Result: three transforms per input, CRT per coefficient via Garner, reduce mod 10^9+7. Every decision is forced by an inequality, not taste — which is the senior discipline: compute the prime count, do not guess it.

2.3 The 64-bit product budget

For the inner butterfly v = a[..] * w % p, both operands are < p. If p < 2^31, the product is < 2^62 — safe in int64. If you choose a prime > 2^31 (like 2013265921 ≈ 2^31), the product can approach 2^62, still fine, but two such products added (u + v) can exceed 2^62; keep reductions tight or use unsigned 64-bit. Primes > 2^32 force 128-bit or Montgomery on 64-bit words — a real slowdown. The standard advice: stay with three sub-10^9 primes and CRT rather than one giant prime.


3. Padding, Lengths, and the 2-adic Ceiling

3.1 Pad to a power of two ≥ result length

The transform computes a cyclic convolution of period n. To recover the linear product (degree len(a)+len(b)−2, hence len(a)+len(b)−1 coefficients), pad so n ≥ len(a)+len(b)−1. Choosing n a power of two also satisfies the butterfly's structure. Under-padding causes wraparound: high coefficients fold back onto low ones with no crash — the classic silent NTT bug.

3.2 The 2-adic ceiling

998244353 supports n only up to 2^23. If len(a)+len(b)−1 > 2^23 you must either pick a prime with larger k (e.g. 469762049 at 2^26) or split the inputs into blocks and convolve block-wise. Always assert n ≤ 2^k for the chosen prime; a transform requesting a 2^{k+1}-th root computes g^{(p-1)/2^{k+1}}, which is not an integer exponent — (p-1)/n is not an integer, the root has the wrong order, and the result is garbage.

3.3 Trimming and normalization

The true result has exactly len(a)+len(b)−1 coefficients; trim the padded tail. Reduce inputs mod p (or mod each CRT prime) before transforming — un-reduced large or negative coefficients corrupt the transform. Normalize negatives with ((x % p) + p) % p.

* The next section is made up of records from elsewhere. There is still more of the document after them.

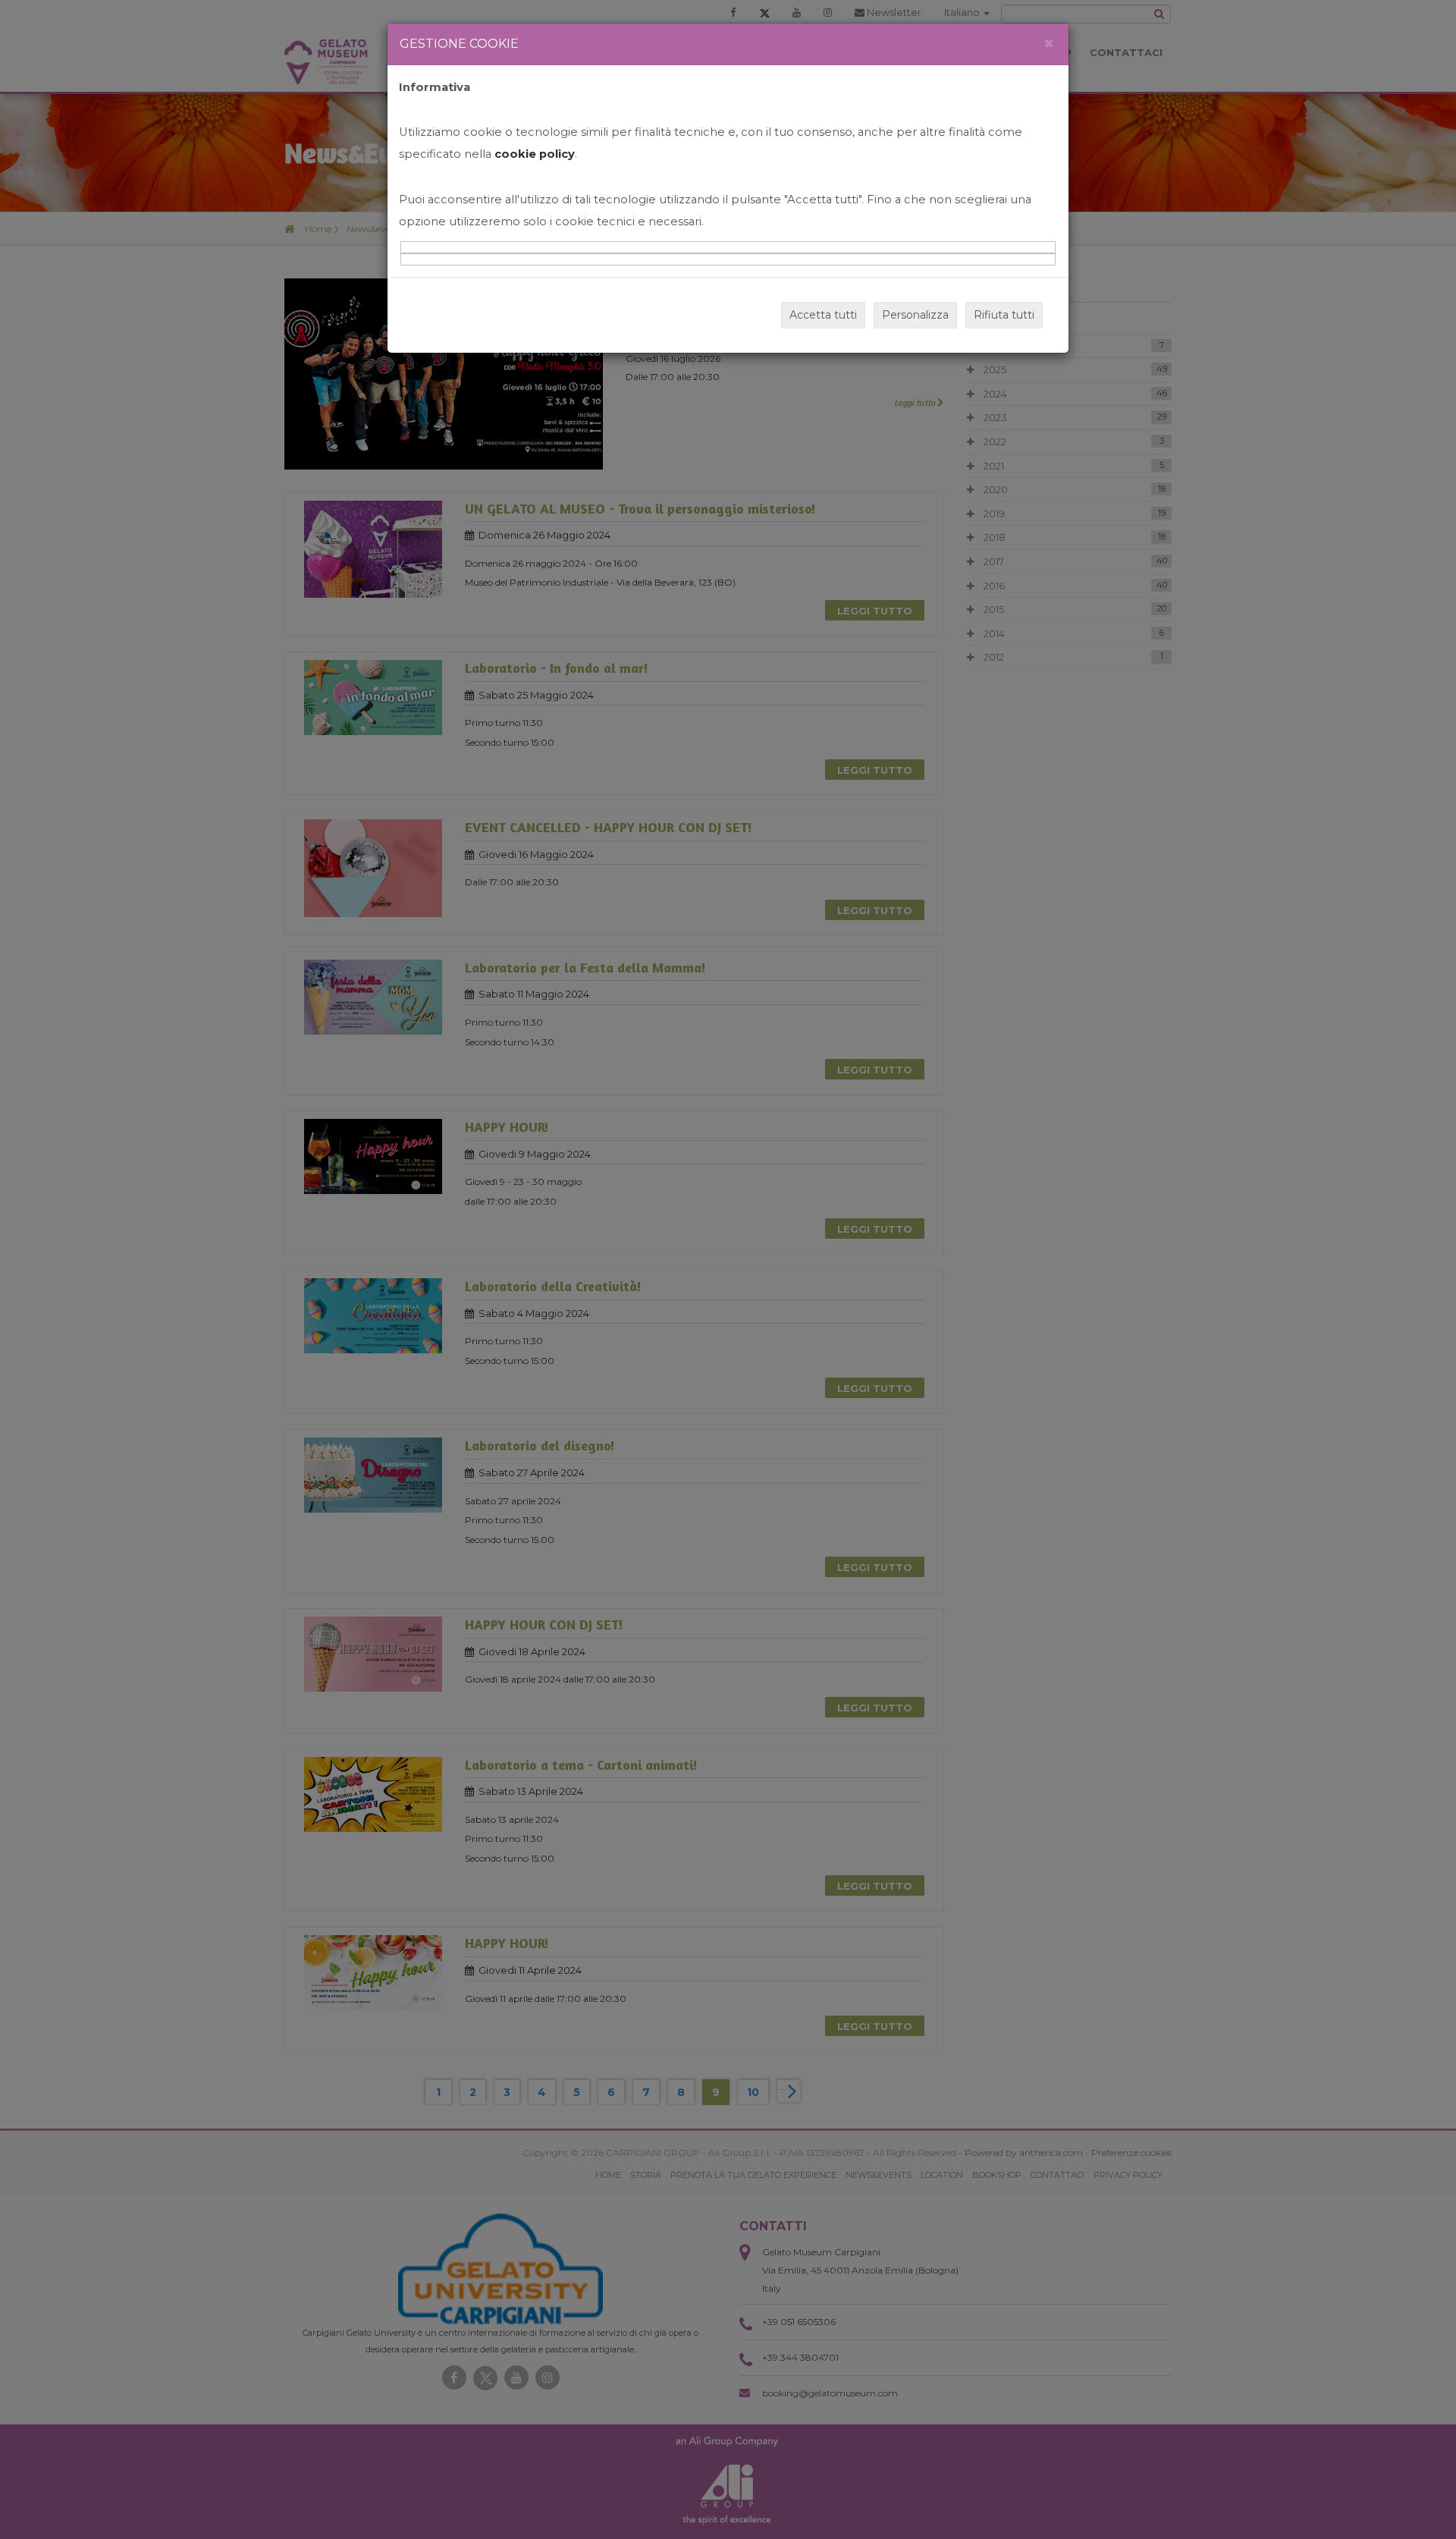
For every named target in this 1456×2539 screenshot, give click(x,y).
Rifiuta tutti (1004, 315)
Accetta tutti (823, 315)
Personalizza (915, 315)
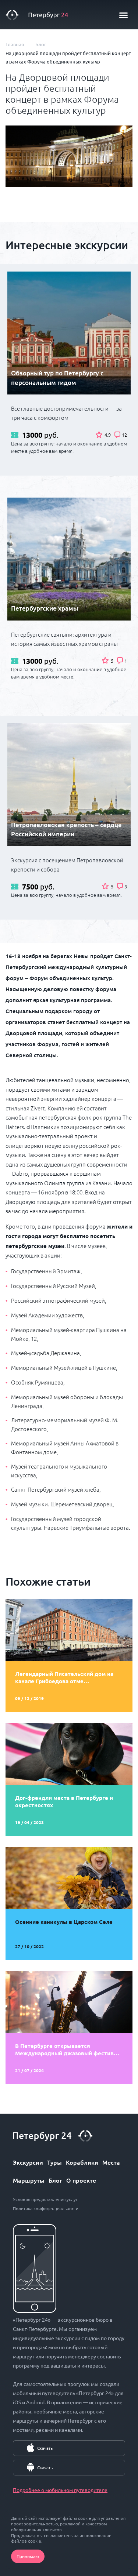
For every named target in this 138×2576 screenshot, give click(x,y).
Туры (54, 2162)
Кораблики (82, 2162)
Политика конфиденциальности (45, 2208)
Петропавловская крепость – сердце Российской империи (66, 829)
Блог (55, 2180)
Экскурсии (28, 2162)
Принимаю (28, 2556)
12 (124, 434)
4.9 (108, 434)
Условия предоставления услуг (45, 2199)
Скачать (45, 2448)
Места (111, 2162)
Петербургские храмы (44, 608)
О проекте (81, 2180)
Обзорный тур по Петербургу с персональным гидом (57, 378)
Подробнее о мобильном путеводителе (60, 2489)
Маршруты (29, 2180)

4. Multi-Mod CRT vs Coefficient Splitting

When the target modulus M is not NTT-friendly, two families solve exact convolution mod M:

4.1 Multi-prime NTT + CRT (the number-theory route)

Run the convolution under r NTT-friendly primes, CRT-combine each output to the exact integer, reduce by M.

  • Primes needed: Πp_r > max_k c[k] = n · max|a| · max|b|. For M ≈ 10^9 and n ≤ 10^5, max c[k] < 10^{23}; three ~10^9 primes give > 10^{27}. Two primes suffice only for small n or small coefficients.
  • Pros: integer-only, deterministic, reproducible across machines; embarrassingly parallel across primes; no rounding.
  • Cons: 3× the transforms; CRT product overflows 64-bit, so use Garner's incremental form (15-garner-algorithm) or 128-bit.

4.2 Complex-FFT coefficient splitting (the analysis route)

Split each coefficient into high/low 15-bit halves a = a1·2^{15} + a0, do 3–4 real FFTs, recombine. Lives on the FFT side (15-divide-and-conquer/05-fft).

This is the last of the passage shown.